Provided passage =
* * * * * * * * *

I present this post originally posted by Vera Resnick on her blog.
One of the things Vladimir Polony and myself try to do, is explain what we learned when researching the meaning of words in the Therapeutic Pocket Book during translation to English. The meaning of words have change tremendously since the 19th century. Vera did some research on the word erquickendem and gives her finding below. I would also like to add one description that was found in our research, and that was “nervous stimulation”. In itself it means nothing but when combined with other phrases, a rounded comprehension of the meaning can be deciphered. We also refer to each remedy noted in the rubric, and see how the symptom is described, and compare with the other remedies.
Yesterday I was working on a case of a 17-year-old girl who has an eating problem . She does not seem to be anorexic, but has difficulty with eating.
– She does not get hungry – she gets stomach cramps which is how she knows she must eat. She also gets a “mouth” sensation that she wants something “with a lot of taste”, but when questioned it turned out that some of the foods she likes that fall into this category include pasta with olive oil and mild flavouring, cheese Danish, and similar. Her concept of “a lot of taste” did not mean highly spiced or strongly flavoured.
– After she has eaten a small amount, she feels both full and disgusted with the food she has eaten.
I mentioned this case to Gary, and he asked “have you considered the rubric for desires refreshing food?”
Remedies for this rubric: Carb-an, Caust, Cocc, M-art, Ph-ac, Phos., Puls., Rheum, Valer.
The word “refreshing” has always put me in mind of watermelon, cucumber salad, chilled fruit juice, or (like the Brit I am), a strong cup of tea. But however much I love a really good shepherd’s pie, I have never considered it “refreshing”. However Gary’s question got me thinking: what does “refreshing” mean? And are the foods and drinks that come under this definition more or less objective – or is it an issue of why the patient requires a food (to refresh himself), rather than the nature of the food itself?
In this particular case I had considered remedies such as Lyc, Calc and Puls – which I had given to the patient on several occasions but which had never quite touched this symptom.
I did some research. The original German word is “erquickendem”, which a German linguist informed me is probably connected to Middle English terminology of “the quick and the dead”. Looking at thesaurus options for the word “refreshing”, I came across words such as “revive”, “restorative”, and I found myself remembering soporific events which people attended lured in by the hallowed words “refreshments will be served”… which often were far from refreshing in the sense I had understood it, unless insipid tea and dry buns fit the description.

* * * * * * * * *

Dataset =
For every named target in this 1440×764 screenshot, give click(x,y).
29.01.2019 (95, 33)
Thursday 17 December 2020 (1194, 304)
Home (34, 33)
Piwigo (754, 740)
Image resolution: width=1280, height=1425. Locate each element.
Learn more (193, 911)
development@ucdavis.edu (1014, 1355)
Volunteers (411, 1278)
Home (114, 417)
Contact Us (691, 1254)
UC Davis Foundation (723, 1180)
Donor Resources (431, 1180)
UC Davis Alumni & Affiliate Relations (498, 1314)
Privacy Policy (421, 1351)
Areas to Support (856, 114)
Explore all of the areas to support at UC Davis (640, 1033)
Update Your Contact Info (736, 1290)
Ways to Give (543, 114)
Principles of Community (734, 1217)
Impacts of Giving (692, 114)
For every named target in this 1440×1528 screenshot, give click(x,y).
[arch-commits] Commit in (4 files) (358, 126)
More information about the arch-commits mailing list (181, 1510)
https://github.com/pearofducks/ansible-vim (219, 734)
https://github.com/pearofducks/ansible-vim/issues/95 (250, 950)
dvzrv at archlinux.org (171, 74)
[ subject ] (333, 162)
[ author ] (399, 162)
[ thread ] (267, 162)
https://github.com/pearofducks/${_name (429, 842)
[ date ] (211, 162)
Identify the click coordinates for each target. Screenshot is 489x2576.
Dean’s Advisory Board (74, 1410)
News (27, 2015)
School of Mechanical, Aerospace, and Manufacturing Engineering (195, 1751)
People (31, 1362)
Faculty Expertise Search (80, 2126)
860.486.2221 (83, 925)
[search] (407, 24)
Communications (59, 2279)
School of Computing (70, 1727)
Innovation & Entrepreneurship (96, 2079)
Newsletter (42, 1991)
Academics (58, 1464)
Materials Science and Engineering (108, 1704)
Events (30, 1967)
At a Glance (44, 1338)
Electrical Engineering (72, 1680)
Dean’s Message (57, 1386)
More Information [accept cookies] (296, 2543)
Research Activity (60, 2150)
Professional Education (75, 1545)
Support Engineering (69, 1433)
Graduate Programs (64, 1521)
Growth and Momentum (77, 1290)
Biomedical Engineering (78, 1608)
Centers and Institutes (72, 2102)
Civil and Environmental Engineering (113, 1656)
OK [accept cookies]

* * * * * * * * *

Could you copy out the blog post on refreshing food, starting at "Yesterday I was" and ending at "she has eaten.", but swap every "taste" for "flavor"?

Yesterday I was working on a case of a 17-year-old girl who has an eating problem . She does not seem to be anorexic, but has difficulty with eating.
– She does not get hungry – she gets stomach cramps which is how she knows she must eat. She also gets a “mouth” sensation that she wants something “with a lot of flavor”, but when questioned it turned out that some of the foods she likes that fall into this category include pasta with olive oil and mild flavouring, cheese Danish, and similar. Her concept of “a lot of flavor” did not mean highly spiced or strongly flavoured.
– After she has eaten a small amount, she feels both full and disgusted with the food she has eaten.